TASK LIST:
a) For which organization is Christine Yu Moutier chief medical officer, according to her profile?
b) Write the next part of the profile of Christine Yu Moutier, picking up after its final sentence.

DOCUMENT EXTRACT:
Christine Yu Moutier, MD, serves as chief medical officer for the American Foundation for Suicide Prevention and has testified before the U.S. Congress, presented to the White House, and at the National Academy of Sciences. She co-anchored CNN’s Emmy Award-winning Finding Hope suicide prevention town hall with Anderson Cooper, and has appeared as an expert in The New York Times, The Washington Post, Time magazine, The Economist, The Atlantic, the BBC, CNN, NBC and other print and television outlets.

Since earning her medical degree and training in psychiatry at the University of California, San Diego, Moutier has been a practicing psychiatrist, professor of psychiatry, a dean in the UCSD School of Medicine, and medical director of the Inpatient Psychiatric Unit at the VA Medical Center in La Jolla, treating diverse patient populations from Asian refugees to veterans to corporate and academic leaders. She also served as co-investigator for the Sequenced Treatment Alternatives to Relieve Depression study (STAR*D), a large National Institute of Mental Health trial on the treatment of refractory depression.

DATA BLOCK:

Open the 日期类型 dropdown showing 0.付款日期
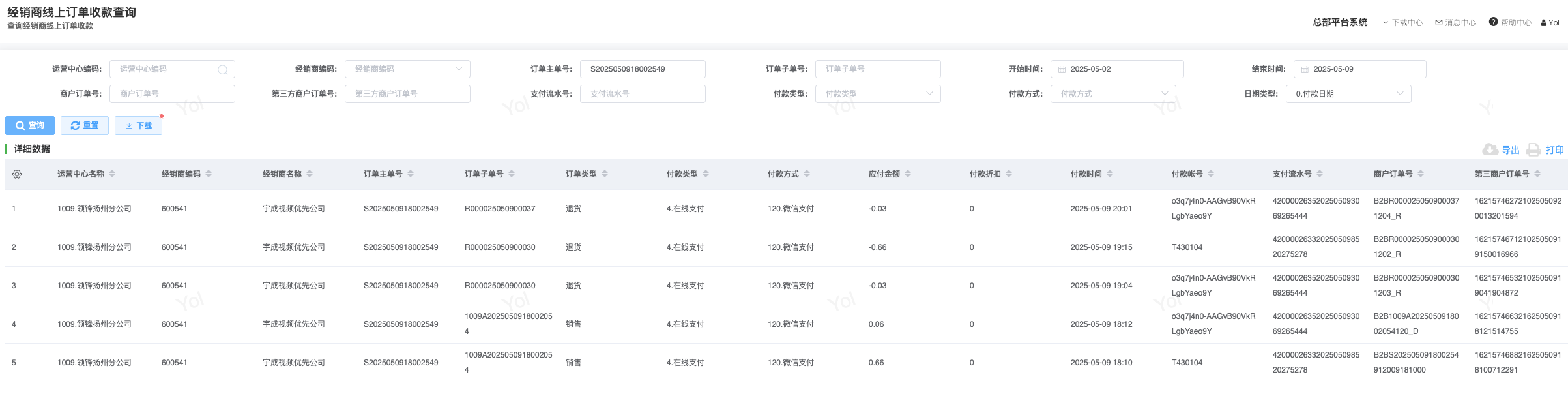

TASK-BY-TASK ANSWERS:
a) The American Foundation for Suicide Prevention.

b)
Dr. Moutier began her work in suicide prevention many years ago after losing physician colleagues to suicide. In addition to advocating for institutional shifts in policies and procedures that normalize help seeking for mental health concerns at individual and institutional levels, Dr. Moutier has been instrumental in highlighting the role of licensing boards in framing questions to focus on competence rather than illness. She is similarly working with other fields such as nursing, veterinary medicine, law enforcement, construction, and the entertainment industry to allow all individuals to proactively manage their mental health optimally.

Moutier has authored articles and book chapters for publications such as the Journal of the American Medical Association, Academic Medicine, the American Journal of Psychiatry, the Journal of Clinical Psychiatry, and Academic Psychiatry. She has also authored Suicide Prevention, a Cambridge University Press clinical handbook.